··· Provided records

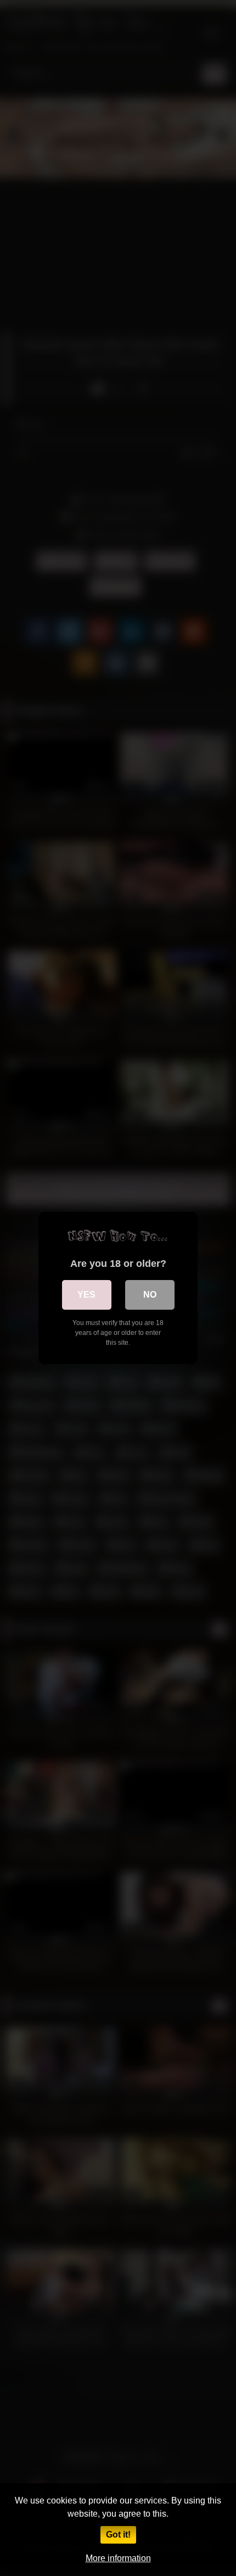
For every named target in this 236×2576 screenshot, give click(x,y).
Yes (86, 1294)
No (149, 1294)
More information (118, 2558)
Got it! (118, 2534)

······

Keep the pictures out and transcribe the entries exactly.

**Your solution:**
For every named target in this 236×2576 screenshot, give click(x,y).
Yes (86, 1294)
No (149, 1294)
More information (118, 2558)
Got it! (118, 2534)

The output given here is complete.